By Scott Bushkie, President Cornerstone Business Services Inc.
If you are thinking of selling your business, make sure you get top dollar for all the hard work and sacrifice you’ve put in. To do that, you must maximize cash flow and reduce risk for the new owner. Here’s how:
Drive cash to the bottom line.
Most businesses are sold as a multiple of cash flow. The buyer must be able to pay off debt and still take a salary or get a return on their investment. More cash flow equals more debt they can pay.
Ideally, prepare three years in advance by removing any personal expenses or perks you’re running through the business, and account for all cash deals.
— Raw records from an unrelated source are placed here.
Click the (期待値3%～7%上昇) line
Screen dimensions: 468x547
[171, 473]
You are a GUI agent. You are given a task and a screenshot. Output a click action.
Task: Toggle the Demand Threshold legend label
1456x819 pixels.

It’s better to take the hit on your taxes now, because you’ll get a much larger return when you sell your business.
Develop your team.
Work your way out of the business by developing a management team and cross-training staff. If you handle most of the sales, start transitioning those relationships to a key employee. The more the business can run without you, the more valuable it is. For example, we’re selling a company in the health care space right now, and the owner has taken three two-week vacations in the last four months. Buyers like that because it demonstrates the business continues to run, even when the owner is gone for large periods of time.
Diversify customers and suppliers.
Most buyers are comfortable with your top customer representing 15 to 20 percent of sales. If more than 20 percent, potential buyers may walk away or build contingencies into the deal structure. Likewise, having multiple suppliers/sources for your key products and materials reduces dependency and supply risk.
Create recurring revenue.
This is a trickier task, but recurring revenue companies will get higher multiples than project-based businesses.
We’re representing a fire protection business, and a few years ago the owner shifted the focus from marquee projects to ongoing service accounts. Now the buyers can count on a certain amount of cash flow every month rather than depending solely on large ticket sales.
If business practices reside mainly in the owner’s head, the buyer may not be able to replicate day-to-day operations.
The most common example is an owner who is in charge of estimating and prices jobs based on a private system only he/she understands. At the very least, write down the process you use. Better yet, set up an Excel worksheet that can auto-calculate an estimate based on data inputs.
Much like selling a house, you need to get rid of the clutter, dispose of obsolete inventory, and organize messy offices. When I take buyers through a well-organized business, they invariably comment that the owner clearly takes pride in the company. When buyers see things that aren’t well maintained, they start to worry about hidden disorganization and deterioration.
Sprint to the end.
Burnout is the second leading reason business owners sell (after retirement), and unfortunately, it’s often associated with a lower sale value. Sell before you need to. Make a strong push at the end, and go out on a high note. Develop new accounts, identify opportunities for growth, and show buyers a business on an upward growth trend.